§ **Record excerpts**
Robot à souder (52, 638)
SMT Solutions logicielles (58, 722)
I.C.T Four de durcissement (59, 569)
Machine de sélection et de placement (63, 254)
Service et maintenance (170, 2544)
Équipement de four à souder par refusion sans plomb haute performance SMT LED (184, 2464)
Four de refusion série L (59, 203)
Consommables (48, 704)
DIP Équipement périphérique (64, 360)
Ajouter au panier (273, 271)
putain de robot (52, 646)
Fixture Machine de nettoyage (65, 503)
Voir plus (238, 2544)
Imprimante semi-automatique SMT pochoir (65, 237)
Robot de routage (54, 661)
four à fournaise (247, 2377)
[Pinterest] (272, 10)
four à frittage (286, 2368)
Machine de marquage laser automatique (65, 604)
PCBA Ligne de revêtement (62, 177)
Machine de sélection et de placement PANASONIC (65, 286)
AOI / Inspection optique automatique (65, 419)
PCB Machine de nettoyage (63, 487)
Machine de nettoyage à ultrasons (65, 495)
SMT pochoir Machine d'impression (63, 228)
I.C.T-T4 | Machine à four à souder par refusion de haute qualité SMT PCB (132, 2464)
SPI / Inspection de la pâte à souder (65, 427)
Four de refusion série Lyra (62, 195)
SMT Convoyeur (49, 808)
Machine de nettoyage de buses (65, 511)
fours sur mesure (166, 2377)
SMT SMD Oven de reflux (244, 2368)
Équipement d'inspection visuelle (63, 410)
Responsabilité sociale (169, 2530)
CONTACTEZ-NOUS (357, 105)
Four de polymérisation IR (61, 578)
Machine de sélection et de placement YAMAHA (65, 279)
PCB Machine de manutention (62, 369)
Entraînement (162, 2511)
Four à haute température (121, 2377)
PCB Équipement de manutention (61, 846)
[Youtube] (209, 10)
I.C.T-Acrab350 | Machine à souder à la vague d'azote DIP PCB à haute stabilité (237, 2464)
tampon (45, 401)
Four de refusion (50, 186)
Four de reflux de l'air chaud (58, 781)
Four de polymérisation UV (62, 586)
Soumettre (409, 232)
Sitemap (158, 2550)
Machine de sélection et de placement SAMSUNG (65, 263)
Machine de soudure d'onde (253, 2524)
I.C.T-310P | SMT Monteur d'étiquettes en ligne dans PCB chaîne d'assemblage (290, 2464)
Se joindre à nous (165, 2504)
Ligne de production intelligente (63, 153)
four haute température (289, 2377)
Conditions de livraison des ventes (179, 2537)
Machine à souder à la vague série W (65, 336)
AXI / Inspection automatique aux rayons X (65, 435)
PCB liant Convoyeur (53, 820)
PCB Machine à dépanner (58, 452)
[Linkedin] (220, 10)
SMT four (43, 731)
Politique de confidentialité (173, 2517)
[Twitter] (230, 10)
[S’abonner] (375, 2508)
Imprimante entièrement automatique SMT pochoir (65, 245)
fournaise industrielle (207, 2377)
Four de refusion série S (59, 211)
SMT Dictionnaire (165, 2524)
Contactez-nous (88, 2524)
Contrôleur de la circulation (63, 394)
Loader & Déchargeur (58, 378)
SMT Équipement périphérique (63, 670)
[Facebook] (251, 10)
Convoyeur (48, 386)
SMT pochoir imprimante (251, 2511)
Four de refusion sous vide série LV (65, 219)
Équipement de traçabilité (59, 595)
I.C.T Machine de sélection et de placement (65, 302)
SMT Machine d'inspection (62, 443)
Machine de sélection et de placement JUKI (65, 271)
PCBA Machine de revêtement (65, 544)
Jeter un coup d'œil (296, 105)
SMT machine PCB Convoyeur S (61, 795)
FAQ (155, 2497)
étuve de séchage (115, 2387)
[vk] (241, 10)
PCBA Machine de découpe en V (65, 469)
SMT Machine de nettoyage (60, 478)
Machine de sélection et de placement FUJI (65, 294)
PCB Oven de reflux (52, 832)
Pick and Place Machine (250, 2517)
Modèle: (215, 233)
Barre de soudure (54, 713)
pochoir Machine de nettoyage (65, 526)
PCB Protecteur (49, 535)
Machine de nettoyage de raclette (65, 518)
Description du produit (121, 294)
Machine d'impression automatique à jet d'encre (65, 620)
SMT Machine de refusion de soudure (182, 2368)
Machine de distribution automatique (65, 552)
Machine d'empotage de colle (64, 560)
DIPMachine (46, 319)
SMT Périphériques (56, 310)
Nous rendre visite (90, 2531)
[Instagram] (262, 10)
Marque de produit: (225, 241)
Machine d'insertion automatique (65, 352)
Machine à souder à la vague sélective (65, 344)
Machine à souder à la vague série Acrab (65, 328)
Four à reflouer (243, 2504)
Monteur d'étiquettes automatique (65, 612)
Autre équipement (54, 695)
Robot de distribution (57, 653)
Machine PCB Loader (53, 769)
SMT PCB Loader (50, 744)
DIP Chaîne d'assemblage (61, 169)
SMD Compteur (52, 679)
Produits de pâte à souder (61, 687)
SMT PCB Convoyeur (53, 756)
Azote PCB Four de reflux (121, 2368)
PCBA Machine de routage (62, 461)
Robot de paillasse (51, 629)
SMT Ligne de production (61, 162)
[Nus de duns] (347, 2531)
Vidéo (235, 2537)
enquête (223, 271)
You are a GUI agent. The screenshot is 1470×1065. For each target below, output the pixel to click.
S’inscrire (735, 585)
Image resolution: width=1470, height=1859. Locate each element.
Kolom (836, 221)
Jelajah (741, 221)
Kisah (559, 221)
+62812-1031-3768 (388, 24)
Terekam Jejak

§ **Exercise brief**
Find every line above where the word "routage" occurs, and copy that line.

§ **Output of the exercise**
Robot de routage (54, 661)
PCBA Machine de routage (62, 461)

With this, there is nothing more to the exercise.